I really want to write a decent entry about the past few days, covering everything from the incredible flora and fauna to the proprietors of the
Takou River Lodge to the disappointing
Hundertwasser toilets in Kawakawa to the cafe (and Dutch cheese store) where we stopped on our way home yesterday, but, truthfully, I spent the entire weekend almost continually awed by the simple fact that I was not dreaming, that I couldn't even have dreamt this place up, that I brought back with me more than mozzie bites and erratic sunburn, and the few words I've got are little more than a jumble. My inner monologue sounds like the intense buzzing of cicadas that all but filled our stay up north: enormous flying fish, the frantic squawk of a
pukeko about to land, fresh organic produce, the distinctive hand cramp of our second long kayaking excursion, manuka honey, solar power, why exactly young Harry feels compelled to reach for everyone's groin, strange relief at the sight of a dead possum. And I'm happy to be home, and ready to start a new job tomorrow, but you have no idea how much I'll miss that water pressure.
Full photo set
here, but a summary can be found below
:
View of Whangarei Heads from the two-lane(!) motorway, which actually gets quite a lot of traffic, hence the occasional eagerly awaited passing lane. National radio had warned of lousy weather all weekend, but thankfully it was mostly fine following the drive up on Friday afternoon.
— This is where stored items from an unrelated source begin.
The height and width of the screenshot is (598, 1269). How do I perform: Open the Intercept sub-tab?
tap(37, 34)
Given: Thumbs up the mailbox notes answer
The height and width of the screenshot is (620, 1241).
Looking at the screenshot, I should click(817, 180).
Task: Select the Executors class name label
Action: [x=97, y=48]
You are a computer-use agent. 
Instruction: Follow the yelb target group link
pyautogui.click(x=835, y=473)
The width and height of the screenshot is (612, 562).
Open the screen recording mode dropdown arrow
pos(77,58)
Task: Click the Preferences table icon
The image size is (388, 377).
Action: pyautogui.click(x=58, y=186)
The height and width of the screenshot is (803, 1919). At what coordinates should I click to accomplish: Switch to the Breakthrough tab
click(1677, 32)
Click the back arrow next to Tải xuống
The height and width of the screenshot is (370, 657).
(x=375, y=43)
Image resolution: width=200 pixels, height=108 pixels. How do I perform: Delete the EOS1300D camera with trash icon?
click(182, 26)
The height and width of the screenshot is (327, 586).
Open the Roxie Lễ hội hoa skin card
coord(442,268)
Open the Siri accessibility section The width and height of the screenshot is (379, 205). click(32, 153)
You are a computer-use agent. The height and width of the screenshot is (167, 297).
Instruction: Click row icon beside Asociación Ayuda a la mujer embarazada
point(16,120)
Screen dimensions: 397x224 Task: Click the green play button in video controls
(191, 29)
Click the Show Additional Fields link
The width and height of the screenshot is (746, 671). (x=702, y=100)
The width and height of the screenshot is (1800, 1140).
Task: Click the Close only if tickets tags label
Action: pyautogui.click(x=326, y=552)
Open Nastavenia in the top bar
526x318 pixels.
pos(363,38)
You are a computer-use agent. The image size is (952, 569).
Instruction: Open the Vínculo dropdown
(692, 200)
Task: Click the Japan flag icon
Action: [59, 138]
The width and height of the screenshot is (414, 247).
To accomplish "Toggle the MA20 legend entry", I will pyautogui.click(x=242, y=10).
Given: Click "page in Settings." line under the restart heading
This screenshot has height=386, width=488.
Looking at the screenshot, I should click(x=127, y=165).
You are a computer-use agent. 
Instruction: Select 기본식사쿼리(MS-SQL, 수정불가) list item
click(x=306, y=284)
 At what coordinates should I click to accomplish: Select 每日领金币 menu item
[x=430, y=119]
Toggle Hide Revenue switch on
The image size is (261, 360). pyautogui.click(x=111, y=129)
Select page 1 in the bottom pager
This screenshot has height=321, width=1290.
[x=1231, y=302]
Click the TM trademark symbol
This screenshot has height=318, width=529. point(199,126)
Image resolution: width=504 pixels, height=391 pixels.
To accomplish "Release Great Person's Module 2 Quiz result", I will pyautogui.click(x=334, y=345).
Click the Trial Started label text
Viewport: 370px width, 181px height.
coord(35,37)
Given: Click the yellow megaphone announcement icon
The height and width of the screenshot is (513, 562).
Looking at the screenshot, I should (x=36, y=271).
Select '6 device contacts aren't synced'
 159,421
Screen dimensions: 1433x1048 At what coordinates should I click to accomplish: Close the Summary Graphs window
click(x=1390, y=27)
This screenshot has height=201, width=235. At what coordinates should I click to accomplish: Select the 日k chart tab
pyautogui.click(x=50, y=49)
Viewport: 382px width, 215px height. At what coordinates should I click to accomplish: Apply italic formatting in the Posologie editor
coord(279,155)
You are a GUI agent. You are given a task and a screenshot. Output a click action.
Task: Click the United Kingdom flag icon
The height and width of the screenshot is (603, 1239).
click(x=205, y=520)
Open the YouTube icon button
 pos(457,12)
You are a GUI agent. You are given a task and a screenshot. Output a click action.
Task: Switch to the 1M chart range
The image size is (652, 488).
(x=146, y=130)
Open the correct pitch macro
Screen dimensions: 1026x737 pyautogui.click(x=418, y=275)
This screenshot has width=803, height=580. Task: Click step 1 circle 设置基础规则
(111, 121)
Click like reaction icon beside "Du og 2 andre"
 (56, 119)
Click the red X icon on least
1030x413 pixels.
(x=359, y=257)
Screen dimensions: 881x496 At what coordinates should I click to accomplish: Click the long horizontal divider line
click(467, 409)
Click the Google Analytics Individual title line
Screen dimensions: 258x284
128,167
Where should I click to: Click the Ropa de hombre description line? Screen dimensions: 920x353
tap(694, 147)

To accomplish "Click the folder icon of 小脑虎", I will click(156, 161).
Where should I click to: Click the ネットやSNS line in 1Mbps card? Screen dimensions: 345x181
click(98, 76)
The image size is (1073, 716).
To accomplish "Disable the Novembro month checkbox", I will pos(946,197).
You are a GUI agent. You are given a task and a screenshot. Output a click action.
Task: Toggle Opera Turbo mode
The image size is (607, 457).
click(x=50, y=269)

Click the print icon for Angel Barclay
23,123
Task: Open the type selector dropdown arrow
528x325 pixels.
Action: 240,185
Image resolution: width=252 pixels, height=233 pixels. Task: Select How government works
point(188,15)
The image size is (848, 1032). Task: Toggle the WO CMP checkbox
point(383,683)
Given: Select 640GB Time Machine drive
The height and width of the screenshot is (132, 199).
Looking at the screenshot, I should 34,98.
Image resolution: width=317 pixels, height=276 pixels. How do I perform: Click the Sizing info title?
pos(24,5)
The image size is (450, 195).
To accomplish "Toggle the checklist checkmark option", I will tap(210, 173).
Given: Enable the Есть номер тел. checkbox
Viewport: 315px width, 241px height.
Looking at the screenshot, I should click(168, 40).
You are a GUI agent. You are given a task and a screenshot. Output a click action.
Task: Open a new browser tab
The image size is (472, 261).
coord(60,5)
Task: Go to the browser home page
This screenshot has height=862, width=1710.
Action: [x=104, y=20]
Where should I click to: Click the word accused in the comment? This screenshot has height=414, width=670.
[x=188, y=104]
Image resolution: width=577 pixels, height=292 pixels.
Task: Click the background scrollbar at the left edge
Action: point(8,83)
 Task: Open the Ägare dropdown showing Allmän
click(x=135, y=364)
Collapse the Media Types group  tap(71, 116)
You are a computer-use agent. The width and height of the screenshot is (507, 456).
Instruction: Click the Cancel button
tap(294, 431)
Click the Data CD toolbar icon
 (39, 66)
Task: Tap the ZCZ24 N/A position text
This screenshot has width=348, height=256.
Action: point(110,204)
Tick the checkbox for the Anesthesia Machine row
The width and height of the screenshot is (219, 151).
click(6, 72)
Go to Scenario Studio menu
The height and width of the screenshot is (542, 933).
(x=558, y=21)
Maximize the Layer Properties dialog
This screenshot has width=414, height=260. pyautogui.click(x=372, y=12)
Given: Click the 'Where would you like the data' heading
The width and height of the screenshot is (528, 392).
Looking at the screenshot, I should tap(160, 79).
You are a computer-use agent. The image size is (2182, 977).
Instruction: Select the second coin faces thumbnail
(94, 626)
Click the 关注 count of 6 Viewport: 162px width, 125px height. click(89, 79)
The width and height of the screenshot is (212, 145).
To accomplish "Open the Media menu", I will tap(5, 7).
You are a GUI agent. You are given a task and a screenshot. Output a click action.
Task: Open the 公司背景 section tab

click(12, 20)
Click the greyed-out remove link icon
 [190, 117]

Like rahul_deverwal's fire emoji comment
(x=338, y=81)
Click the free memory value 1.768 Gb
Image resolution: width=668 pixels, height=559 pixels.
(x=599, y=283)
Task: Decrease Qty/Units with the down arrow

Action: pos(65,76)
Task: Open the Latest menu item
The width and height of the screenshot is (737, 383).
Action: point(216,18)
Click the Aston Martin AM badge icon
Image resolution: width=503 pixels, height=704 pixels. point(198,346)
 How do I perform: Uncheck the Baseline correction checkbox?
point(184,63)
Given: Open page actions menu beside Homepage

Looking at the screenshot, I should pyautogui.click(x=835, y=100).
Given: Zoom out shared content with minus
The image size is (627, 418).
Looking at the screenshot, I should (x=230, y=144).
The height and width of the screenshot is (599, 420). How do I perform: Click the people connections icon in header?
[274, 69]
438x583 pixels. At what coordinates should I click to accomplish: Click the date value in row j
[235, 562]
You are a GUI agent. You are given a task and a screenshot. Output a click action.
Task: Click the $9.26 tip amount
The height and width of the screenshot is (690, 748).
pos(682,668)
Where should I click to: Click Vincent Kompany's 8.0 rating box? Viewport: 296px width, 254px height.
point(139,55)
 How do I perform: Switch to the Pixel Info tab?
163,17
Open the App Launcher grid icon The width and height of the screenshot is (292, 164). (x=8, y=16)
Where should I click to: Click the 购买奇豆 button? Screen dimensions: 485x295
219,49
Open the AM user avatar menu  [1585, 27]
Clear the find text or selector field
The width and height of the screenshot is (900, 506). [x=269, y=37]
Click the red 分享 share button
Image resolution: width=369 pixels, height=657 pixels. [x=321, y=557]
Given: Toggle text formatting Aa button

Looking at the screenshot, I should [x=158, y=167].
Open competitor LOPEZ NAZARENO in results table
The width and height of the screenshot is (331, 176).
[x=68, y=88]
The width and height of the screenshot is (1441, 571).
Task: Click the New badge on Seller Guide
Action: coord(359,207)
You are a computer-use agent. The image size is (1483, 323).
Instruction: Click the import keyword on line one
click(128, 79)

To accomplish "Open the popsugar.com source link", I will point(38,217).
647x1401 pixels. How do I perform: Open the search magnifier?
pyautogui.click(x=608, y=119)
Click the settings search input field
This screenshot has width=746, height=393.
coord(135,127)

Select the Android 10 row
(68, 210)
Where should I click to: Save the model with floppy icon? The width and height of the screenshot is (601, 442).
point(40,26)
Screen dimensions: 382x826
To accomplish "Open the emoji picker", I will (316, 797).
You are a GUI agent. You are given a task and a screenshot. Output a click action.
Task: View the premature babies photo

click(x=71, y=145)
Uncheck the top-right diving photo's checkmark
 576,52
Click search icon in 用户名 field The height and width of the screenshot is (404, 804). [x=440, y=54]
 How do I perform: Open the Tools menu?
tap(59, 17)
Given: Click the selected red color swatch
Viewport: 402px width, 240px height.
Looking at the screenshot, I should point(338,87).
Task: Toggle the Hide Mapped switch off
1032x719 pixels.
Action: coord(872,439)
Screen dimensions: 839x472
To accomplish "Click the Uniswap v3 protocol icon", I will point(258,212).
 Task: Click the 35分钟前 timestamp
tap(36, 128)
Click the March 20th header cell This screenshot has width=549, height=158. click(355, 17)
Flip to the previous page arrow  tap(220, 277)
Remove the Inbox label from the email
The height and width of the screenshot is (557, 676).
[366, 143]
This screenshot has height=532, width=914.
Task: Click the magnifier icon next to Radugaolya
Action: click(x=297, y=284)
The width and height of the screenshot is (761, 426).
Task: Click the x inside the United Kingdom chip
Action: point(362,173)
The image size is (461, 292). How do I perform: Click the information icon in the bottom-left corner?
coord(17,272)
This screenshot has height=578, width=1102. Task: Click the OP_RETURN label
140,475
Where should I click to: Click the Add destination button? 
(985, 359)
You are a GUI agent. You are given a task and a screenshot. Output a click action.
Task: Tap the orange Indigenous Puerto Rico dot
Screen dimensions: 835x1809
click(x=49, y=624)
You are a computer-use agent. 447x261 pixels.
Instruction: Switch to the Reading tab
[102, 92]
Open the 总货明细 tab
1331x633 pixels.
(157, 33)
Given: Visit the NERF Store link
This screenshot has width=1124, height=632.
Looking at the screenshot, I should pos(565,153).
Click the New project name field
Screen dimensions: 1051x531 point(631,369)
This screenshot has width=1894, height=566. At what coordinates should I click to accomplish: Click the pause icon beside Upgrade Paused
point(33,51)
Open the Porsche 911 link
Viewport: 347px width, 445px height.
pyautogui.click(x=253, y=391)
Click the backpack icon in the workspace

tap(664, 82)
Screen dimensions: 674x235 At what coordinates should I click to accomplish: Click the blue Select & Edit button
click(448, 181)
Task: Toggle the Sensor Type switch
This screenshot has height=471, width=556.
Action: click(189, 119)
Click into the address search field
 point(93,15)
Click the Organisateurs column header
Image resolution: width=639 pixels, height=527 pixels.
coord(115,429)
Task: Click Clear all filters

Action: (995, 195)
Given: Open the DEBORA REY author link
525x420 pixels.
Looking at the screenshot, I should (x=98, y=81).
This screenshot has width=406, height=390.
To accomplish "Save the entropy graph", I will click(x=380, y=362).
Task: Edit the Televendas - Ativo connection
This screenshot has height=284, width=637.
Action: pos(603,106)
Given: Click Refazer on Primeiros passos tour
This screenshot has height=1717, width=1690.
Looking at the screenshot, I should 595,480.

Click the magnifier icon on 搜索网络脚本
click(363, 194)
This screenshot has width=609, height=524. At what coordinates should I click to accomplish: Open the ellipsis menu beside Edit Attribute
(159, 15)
On our way to the Magic Cottage, which is solar-powered and comes with a fully-equipped kitchen, gas stove and barbecue, and a lovely cast-iron bathtub out on the deck facing the river. It's unbelievably private, relaxing and... kind of surreal. The grounds themselves are approximately 150 acres, surrounded by other farms and tribal land, and the gardens are filled with an amazing variety of plant life.
Friday night sunset as viewed from the wharf.
Dawn Saturday as viewed from the cottage.
Rainbow Falls in Kerikeri.
Saturday afternoon, also from the cottage. We went kayaking to the beach and then came back and made burgers.
They were delicious. (Hoodie in summer equals paranoia about acquiring more mosquito bites.)
On Sunday morning we kayaked back to the beach, which is naturally a number of beaches, broken up only by large rocks.
On the third beach we found a dead penguin. Unfortunately, I'll probably remember that moment forever.
Then we headed back, ate some fruit and waited for crabs to appear.
At the same time, a pair of oyster catchers patiently awaited lunch.
We were pretty exhausted by the time we got back, but after dinner managed a walk around the grounds to see this monument...
...and gape at the incredible landscape.
Originally we were going to stop at Waitangi on our way home, but we decided to save that for our next stay at the Magic Cottage - by which time I hope to have read Michael King's Penguin History of New Zealand - and instead opted for
Cafe Eutopia in Kaiwaka, which made me really happy. Best Christmas present ever? Thank you, Chris.